■ The problem:
Among the entries below, how many lines include "will"? Give the number alone.

(Data extracted from a collection)
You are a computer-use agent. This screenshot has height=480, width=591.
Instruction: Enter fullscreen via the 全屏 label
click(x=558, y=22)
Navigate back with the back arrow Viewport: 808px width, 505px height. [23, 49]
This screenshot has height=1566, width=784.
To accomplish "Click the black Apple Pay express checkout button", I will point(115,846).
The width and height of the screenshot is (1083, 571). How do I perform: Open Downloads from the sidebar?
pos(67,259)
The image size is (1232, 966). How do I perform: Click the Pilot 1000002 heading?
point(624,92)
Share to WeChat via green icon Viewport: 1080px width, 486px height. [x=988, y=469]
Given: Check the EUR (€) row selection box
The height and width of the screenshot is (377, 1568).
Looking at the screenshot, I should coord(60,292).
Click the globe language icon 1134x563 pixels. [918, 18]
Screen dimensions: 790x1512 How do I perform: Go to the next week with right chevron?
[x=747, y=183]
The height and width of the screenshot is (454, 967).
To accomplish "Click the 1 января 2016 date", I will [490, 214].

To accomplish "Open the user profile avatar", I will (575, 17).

■ Reply to the exercise:
3